:: Supplied text ::

By August 1940, Germany occupied much of mainland Europe, from the Scandinavian countries in the north to France in the south, leaving Britain isolated against the Nazis. Only the English Channel prevented the expected invasion. Hitler knew that if he were to get his troops safely across the water, he would first have to defeat the Royal Air Force (RAF).
The British had lost about half their fighter aircraft during the retreat from France and were greatly outnumbered by the German air force, the Luftwaffe. Hitler had planned to invade Britain on the 13th August 1940 but the RAF was still to strong a fighting force.
The attack on 18th August 1940
On this day, the Germans launched a powerful air offensive on bases and communication networks in southern England.
About 100 enemy aircraft headed towards Kenley and neighbouring Biggin Hill airfields on a high level raid. Meanwhile, nine Dornier Do17 bombers came in low and attacked Kenley, destroying three hangars, the medical quarters and ten planes on the ground. One officer and eight RAF men were killed, with eight others injured. Fortunately, the operations room was left standing.
The Germans had studied aerial photographs of Kenley and knew their targets. Their Dornier aircraft were equipped with cannons and bombs, specially designed for low level attack.

:::
:: Information provided ::

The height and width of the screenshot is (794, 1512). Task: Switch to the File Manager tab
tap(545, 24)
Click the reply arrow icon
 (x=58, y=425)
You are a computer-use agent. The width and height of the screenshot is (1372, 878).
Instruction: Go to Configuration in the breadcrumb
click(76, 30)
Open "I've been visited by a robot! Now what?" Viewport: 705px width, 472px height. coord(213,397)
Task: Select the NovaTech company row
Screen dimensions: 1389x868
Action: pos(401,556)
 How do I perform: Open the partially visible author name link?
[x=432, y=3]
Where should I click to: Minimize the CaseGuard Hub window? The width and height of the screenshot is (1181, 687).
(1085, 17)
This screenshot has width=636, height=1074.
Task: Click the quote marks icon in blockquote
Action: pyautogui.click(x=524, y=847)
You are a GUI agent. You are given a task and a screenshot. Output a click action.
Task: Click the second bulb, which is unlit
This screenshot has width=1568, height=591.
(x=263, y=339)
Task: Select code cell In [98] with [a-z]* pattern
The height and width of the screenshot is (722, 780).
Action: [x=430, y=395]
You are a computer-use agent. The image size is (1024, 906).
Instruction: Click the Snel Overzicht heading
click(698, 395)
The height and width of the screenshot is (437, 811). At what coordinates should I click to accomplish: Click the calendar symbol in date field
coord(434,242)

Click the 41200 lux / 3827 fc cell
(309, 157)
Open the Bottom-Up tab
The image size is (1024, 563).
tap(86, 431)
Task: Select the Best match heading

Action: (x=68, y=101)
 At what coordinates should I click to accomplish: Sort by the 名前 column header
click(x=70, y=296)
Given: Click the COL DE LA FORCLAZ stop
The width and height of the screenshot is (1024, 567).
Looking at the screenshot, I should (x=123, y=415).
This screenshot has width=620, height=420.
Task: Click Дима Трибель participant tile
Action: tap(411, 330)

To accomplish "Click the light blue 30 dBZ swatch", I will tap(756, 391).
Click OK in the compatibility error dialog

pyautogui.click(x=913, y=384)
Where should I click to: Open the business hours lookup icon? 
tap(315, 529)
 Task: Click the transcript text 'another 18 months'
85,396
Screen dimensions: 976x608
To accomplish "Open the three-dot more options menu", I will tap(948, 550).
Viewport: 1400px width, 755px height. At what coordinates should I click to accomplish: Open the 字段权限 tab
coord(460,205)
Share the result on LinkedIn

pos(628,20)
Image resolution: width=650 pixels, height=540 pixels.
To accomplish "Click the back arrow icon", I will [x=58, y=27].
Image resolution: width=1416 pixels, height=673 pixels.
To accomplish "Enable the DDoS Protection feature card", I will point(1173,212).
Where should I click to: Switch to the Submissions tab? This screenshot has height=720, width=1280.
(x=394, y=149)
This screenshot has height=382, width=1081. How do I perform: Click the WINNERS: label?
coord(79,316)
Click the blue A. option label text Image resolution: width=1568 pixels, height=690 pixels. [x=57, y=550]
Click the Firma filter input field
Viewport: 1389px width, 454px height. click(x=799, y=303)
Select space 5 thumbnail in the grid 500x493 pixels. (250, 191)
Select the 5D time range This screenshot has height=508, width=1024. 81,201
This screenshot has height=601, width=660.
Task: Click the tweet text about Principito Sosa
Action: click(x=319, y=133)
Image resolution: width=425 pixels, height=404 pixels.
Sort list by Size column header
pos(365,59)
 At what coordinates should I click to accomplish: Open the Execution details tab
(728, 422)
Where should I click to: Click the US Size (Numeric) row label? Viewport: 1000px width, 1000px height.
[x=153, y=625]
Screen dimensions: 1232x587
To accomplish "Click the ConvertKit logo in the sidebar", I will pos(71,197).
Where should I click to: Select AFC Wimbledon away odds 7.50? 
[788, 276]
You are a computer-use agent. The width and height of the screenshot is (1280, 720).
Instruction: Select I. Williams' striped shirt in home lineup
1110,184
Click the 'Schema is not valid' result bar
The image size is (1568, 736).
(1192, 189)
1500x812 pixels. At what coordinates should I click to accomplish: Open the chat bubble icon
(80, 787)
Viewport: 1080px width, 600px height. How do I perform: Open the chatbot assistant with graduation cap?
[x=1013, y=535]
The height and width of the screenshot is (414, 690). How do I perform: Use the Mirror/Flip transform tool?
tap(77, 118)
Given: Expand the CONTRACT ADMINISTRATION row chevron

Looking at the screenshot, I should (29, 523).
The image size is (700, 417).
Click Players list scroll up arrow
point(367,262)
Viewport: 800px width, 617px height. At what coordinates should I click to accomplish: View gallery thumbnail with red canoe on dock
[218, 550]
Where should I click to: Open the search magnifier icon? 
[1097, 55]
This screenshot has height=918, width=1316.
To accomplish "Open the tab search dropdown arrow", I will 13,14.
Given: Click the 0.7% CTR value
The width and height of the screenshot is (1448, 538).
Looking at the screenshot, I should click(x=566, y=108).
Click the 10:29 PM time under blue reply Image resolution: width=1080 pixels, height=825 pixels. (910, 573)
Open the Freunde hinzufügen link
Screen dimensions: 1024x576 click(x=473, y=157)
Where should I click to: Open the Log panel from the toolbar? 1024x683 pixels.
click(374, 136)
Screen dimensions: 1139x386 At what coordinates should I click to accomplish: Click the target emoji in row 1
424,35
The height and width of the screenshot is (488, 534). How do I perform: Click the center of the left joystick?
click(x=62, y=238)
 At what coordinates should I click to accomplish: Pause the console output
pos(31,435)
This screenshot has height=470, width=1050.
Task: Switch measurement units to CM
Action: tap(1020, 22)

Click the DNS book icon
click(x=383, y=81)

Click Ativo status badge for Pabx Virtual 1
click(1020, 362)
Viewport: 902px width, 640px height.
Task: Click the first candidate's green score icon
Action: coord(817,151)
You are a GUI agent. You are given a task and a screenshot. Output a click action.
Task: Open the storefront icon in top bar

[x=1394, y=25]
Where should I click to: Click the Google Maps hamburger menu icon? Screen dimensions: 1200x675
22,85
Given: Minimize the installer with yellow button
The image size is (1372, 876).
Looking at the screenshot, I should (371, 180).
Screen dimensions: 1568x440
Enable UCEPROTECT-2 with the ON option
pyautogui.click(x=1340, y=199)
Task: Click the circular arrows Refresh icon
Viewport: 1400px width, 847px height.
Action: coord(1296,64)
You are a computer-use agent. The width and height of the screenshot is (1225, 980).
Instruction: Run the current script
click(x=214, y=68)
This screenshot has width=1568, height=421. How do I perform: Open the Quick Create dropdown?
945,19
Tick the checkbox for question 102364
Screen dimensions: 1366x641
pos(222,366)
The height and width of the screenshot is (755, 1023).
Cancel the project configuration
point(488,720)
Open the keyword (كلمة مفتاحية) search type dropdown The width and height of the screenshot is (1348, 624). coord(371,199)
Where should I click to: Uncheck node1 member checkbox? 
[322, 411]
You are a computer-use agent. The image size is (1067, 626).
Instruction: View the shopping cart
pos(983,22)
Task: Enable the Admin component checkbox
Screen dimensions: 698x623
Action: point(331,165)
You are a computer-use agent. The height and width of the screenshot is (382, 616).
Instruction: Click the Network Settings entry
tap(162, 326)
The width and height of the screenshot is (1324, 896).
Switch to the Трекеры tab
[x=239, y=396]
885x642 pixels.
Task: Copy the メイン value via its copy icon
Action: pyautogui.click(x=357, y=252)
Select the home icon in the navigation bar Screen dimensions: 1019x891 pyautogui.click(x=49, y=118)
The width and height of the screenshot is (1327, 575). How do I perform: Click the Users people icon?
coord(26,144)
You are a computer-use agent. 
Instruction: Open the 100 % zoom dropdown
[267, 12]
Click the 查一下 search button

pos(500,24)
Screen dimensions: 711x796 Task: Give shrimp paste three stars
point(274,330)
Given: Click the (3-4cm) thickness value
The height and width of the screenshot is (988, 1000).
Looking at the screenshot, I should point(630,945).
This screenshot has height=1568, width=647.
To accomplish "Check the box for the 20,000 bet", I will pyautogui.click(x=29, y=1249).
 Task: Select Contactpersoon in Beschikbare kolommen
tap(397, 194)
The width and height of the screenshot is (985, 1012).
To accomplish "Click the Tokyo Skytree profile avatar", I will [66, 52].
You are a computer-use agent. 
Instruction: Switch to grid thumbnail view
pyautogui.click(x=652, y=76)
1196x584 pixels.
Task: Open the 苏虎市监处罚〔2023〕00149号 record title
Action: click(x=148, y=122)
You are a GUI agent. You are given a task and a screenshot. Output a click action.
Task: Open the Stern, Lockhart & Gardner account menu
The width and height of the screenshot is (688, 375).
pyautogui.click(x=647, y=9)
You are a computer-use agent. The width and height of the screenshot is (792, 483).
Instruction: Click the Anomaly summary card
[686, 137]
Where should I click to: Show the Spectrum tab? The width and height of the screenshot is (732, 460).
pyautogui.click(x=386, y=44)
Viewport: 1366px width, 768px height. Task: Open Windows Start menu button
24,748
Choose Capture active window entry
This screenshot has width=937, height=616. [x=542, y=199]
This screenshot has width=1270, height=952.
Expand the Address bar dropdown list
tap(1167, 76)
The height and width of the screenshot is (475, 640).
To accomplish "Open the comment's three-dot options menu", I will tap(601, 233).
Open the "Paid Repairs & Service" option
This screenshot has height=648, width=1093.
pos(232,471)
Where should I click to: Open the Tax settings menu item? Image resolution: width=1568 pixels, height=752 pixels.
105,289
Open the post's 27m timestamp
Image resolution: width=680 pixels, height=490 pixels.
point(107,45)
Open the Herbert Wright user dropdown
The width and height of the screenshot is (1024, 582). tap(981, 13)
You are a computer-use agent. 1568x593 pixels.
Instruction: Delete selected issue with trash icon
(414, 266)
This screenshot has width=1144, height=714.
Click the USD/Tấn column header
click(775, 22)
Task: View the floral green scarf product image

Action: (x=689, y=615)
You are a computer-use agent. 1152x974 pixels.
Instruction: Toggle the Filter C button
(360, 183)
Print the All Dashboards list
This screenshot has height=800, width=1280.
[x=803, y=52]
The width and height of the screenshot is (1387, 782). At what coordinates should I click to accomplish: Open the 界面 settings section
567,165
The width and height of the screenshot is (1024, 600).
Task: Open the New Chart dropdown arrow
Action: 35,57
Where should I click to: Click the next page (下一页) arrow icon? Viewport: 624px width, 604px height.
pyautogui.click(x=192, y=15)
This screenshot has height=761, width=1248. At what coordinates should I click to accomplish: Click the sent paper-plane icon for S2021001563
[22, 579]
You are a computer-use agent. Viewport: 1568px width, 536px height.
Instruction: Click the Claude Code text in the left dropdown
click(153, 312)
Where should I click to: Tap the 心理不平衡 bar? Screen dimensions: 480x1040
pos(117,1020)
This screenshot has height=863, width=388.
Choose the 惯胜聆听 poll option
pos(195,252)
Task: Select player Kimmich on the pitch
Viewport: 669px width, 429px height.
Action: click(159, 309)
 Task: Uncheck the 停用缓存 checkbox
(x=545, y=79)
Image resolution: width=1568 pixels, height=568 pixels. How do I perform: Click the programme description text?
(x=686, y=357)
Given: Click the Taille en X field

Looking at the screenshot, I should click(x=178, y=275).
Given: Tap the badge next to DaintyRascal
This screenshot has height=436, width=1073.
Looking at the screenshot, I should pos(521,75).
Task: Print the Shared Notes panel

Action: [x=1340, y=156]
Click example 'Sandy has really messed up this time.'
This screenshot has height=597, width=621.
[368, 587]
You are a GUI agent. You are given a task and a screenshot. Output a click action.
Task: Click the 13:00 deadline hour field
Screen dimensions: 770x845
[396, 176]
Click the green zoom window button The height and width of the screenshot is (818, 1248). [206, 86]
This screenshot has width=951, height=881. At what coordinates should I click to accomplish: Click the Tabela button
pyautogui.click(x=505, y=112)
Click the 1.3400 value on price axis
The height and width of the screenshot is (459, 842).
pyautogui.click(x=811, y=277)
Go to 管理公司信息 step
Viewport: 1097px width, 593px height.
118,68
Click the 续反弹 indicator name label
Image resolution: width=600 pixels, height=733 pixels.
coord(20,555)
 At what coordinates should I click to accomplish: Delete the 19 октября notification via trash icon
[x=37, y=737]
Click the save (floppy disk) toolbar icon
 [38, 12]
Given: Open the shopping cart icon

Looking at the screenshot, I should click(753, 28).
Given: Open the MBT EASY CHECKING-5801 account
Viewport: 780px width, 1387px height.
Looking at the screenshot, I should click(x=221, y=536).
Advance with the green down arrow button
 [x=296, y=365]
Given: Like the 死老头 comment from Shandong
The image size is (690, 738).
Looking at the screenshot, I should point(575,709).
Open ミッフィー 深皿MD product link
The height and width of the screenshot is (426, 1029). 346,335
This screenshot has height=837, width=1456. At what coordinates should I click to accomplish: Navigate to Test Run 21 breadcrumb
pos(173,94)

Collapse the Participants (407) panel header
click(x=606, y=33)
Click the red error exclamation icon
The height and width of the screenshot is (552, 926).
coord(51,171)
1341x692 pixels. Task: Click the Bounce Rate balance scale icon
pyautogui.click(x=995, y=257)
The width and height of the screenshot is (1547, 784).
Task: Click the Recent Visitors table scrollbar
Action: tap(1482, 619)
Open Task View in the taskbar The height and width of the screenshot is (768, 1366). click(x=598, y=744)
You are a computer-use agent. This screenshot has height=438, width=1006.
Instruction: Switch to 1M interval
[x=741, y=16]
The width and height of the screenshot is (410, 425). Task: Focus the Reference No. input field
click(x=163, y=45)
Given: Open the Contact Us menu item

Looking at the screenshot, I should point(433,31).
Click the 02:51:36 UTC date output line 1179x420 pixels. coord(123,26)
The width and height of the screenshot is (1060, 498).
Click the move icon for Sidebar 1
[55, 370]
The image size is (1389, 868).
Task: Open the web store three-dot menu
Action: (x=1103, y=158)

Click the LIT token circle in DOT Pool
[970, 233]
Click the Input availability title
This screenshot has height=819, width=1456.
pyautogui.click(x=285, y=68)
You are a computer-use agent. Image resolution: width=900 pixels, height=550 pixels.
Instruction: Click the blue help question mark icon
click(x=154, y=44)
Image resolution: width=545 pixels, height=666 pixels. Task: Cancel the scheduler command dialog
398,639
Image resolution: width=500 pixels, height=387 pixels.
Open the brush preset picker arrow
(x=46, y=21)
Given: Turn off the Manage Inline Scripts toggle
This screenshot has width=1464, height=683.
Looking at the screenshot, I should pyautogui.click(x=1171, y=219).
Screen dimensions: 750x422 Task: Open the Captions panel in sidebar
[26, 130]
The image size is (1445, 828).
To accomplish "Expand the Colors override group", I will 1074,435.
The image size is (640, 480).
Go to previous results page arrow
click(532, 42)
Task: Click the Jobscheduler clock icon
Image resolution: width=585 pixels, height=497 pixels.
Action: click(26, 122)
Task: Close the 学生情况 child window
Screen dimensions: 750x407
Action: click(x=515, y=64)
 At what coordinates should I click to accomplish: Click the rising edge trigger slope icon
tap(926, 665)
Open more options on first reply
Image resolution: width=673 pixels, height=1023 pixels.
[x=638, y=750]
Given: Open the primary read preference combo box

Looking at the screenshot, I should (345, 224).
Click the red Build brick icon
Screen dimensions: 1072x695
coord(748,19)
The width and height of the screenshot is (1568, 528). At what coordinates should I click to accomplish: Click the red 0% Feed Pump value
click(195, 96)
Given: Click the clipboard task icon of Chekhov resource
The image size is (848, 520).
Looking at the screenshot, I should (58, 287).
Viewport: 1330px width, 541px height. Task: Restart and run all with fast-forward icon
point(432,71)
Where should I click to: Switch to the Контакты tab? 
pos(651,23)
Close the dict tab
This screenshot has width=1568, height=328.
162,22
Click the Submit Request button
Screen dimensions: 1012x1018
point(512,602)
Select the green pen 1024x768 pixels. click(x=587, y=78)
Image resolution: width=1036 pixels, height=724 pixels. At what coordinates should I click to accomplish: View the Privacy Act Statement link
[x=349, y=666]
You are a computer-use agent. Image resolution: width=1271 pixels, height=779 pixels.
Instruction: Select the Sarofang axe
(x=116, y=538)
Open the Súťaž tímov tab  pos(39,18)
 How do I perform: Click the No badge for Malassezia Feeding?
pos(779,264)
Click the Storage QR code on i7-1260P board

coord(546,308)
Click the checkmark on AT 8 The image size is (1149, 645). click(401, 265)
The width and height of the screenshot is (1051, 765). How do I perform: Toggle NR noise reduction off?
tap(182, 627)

:::

§ **To do**:
**A)** From the passage on the 1940 air attack on Kenley, write out the stretch from "The Germans had" through "low level attack." word for word.
**B)** For each statement below, decide whether the passage on the 1940 air attack on Kenley agrees with it. Answer yes or no, and quote the words from the passage that settle it.
(i) Hitler had planned to invade Britain on the 13th of August 1940.
(ii) The operations room at Kenley was destroyed in the raid.
(iii) The Dornier bombers that struck Kenley attacked from high level.

§ **Solutions below**:
**A)**
The Germans had studied aerial photographs of Kenley and knew their targets. Their Dornier aircraft were equipped with cannons and bombs, specially designed for low level attack.

**B)**
(i) Yes: "Hitler had planned to invade Britain on the 13th August 1940"
(ii) No: "Fortunately, the operations room was left standing."
(iii) No: "nine Dornier Do17 bombers came in low and attacked Kenley"